(Pointing records for text and elements)

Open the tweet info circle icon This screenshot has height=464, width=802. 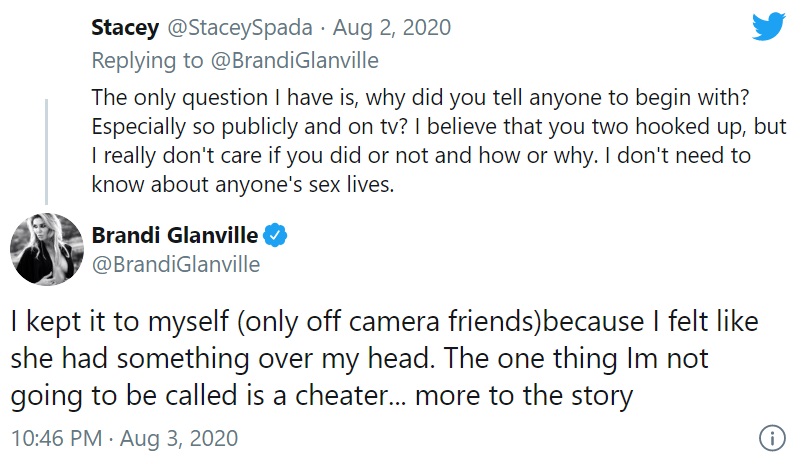(x=772, y=438)
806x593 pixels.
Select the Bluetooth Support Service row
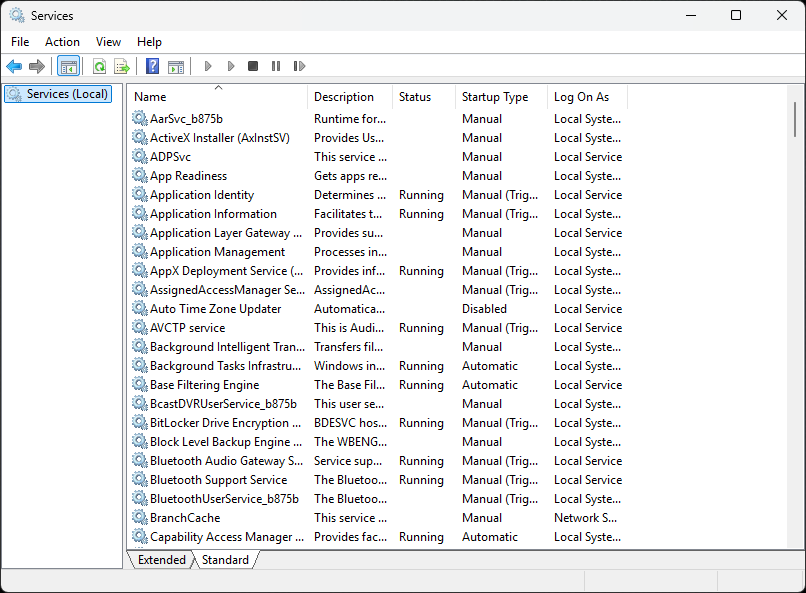218,480
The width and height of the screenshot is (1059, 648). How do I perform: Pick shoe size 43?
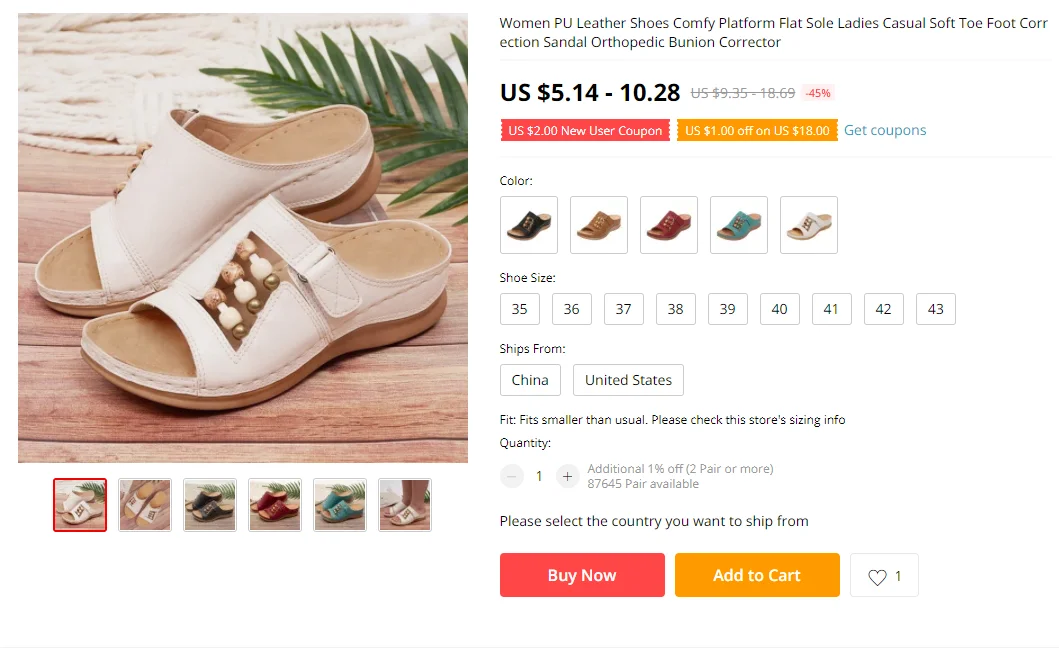(936, 309)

Aim:
List the lines as a numbered list, skipping blank lines, from the one containing "The width and" through the end of the lines, with both ends included. Leave out the pictures.

Exercise answer:
1. The width and height of the screenshot is (1059, 648). How do I perform: Pick shoe size 43?
2. (936, 309)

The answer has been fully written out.